A $1 million award from the Department of Energy’s (DOE) Office of Energy Efficiency and Renewable Energy Small Business Innovation Research (SBIR) program will fund collaborative research to replace ITO with metal “microgrid” conductors to improve OLED performance. The research will be led by Paul Leu, PhD, associate professor of industrial engineering at the University of Pittsburgh’s Swanson School of Engineering, and Electroninks, a technology company in Austin, Texas.
“Electronink’s metal ink can cure at low temperatures, be printed into patterns, and has conductivity comparable to bulk metal,” says Leu. “By using a new metal patterning technique that prints the metal grid directly on glass or plastic, we can create ‘microgrid’ conductors that can outperform ITO at a lower manufacturing cost.”

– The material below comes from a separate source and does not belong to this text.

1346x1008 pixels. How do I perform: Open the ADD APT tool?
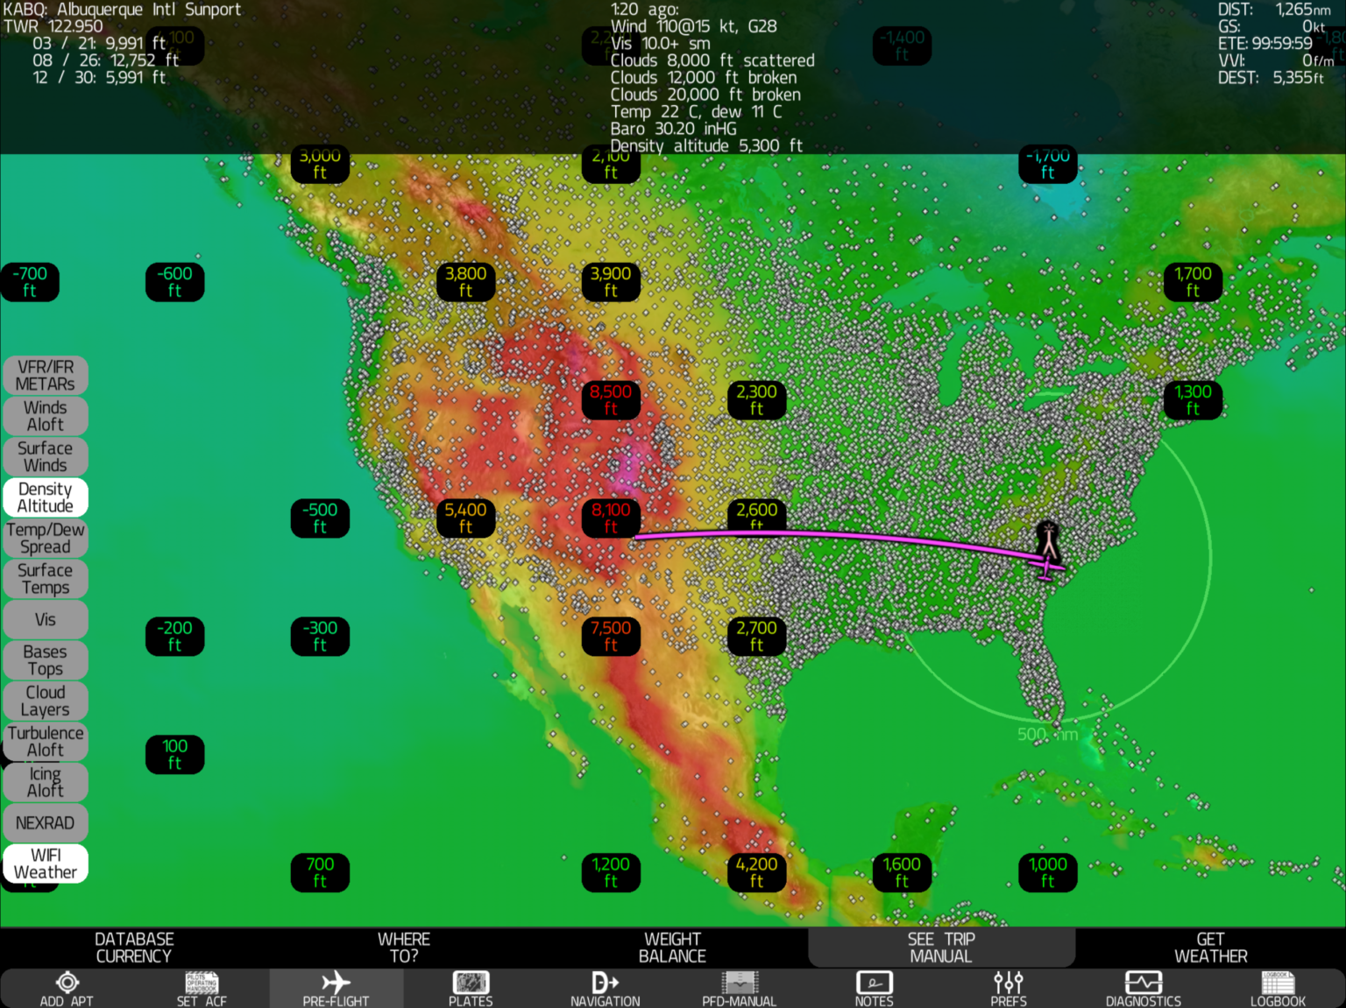(x=67, y=987)
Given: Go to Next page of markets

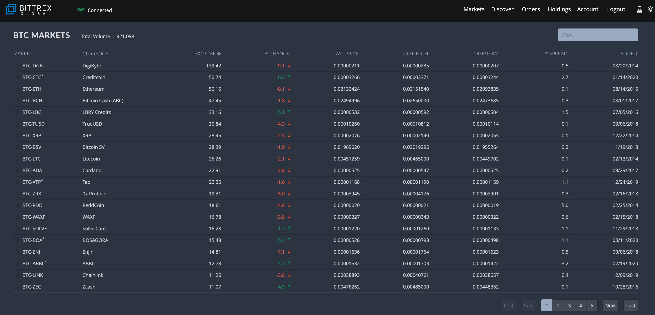Looking at the screenshot, I should coord(610,306).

Leu and Electroninks began the project in 2018, working for a year in a proof-of-concept phase to show that their metal inks could work as a replacement for ITO. “The first phase of the project was successful,” says Ziyu Zhou, lead graduate student on the project. “We were able to achieve high performance, with transparency over 90 percent and sheet resistance under 1 ohm per square.” The DOE grant funds Phase II, in which Leu’s lab and Electroninks will continue to investigate and develop the technology, process, and implementation to commercial products with its industrial partners. They will be developing and evaluating the technology for a variety of applications such as displays, lighting, touch sensors, and electromagnetic interference shielding.